Friday, July 29, 2022

Is "Biden is senile" backfiring?

It is strange how suddenly the story about an imminent midterm blood bath in the midterms has faded away. The consensus nowadays is that the Democrats will probably expand their majority in the Senate, although holding the House is still in question. The sudden change in fortunes (according to swings in the polls) is attributed to: (1) the Uvalde shooting, (2) the Dobbs abortion decision, (3) the J6 hearings, and (4) the series of really bad candidates (mostly Trump-endorsed) the Republicans are running on. I wonder if there are a few other factors: (5) the Republicans' inability to move on from the 2020 election (which is related to #3), and (6) Biden's age.

I need to explain that last one more. Republicans have been talking about Biden's alleged senility since the 2020 election. Personally, I think they came up with that because Biden was running to be the oldest president ever and to deflect from Donald Trump's fairly clear (in my mind) mental decline. Going into the midterms, Republicans had a real advantage given that the party with the Presidency almost always loses seats in Congress in the midterms. That phenomenon is even more pronounced in recent times, as party identification increases and all elections have become ways to show support for your team. The idea is elections are nationalized and voters vote more for the party than the individual. So if they are not happy with a President, they will vote for the opposite party as a way to express dissatisfaction. And dissatisfaction with Biden is pretty high. His legislative agenda had stalled (or at least that's what it looked like before this week), and voters' chief concern, inflation, is something that the public largely blames the president for, even if there is not a whole lot he can do to fight inflation.
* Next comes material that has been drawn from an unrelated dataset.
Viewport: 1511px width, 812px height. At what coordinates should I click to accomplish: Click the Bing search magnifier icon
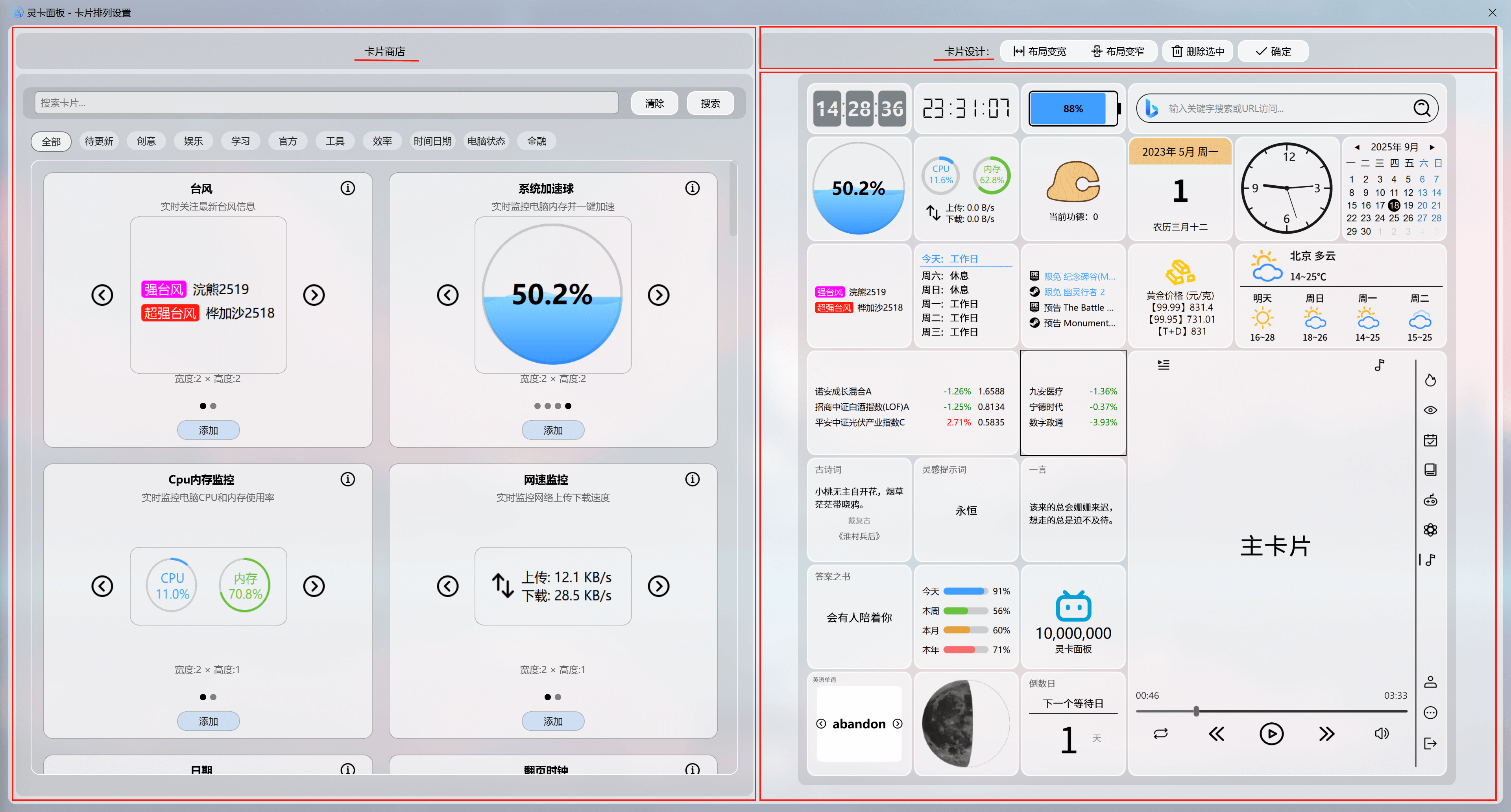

But I wonder if the Republicans' constant messaging about how Biden is incompetent, or checked out, or not mentally capable to address our problems, could be undermining the usual midterm voting patterns. If Biden was senile, that is an individual issue. It doesn't mean the current mess we are in is the result of Democrats in general. If someone thinks "Biden is a good person who is in over his head and is failing as a president" that is an argument to put more Democrats into the government to make it easier for Biden, or at least his aides who (that person might think) are really running the show. If our problems are because we have a demented individual in the White House, it makes no sense to take it out on people with their entire mental faculties who happen to be in the same party as the President. "Biden is senile" is an argument against nationalizing the mid-terms because it is a personal flaw, not a flaw that would tar any other Democrat.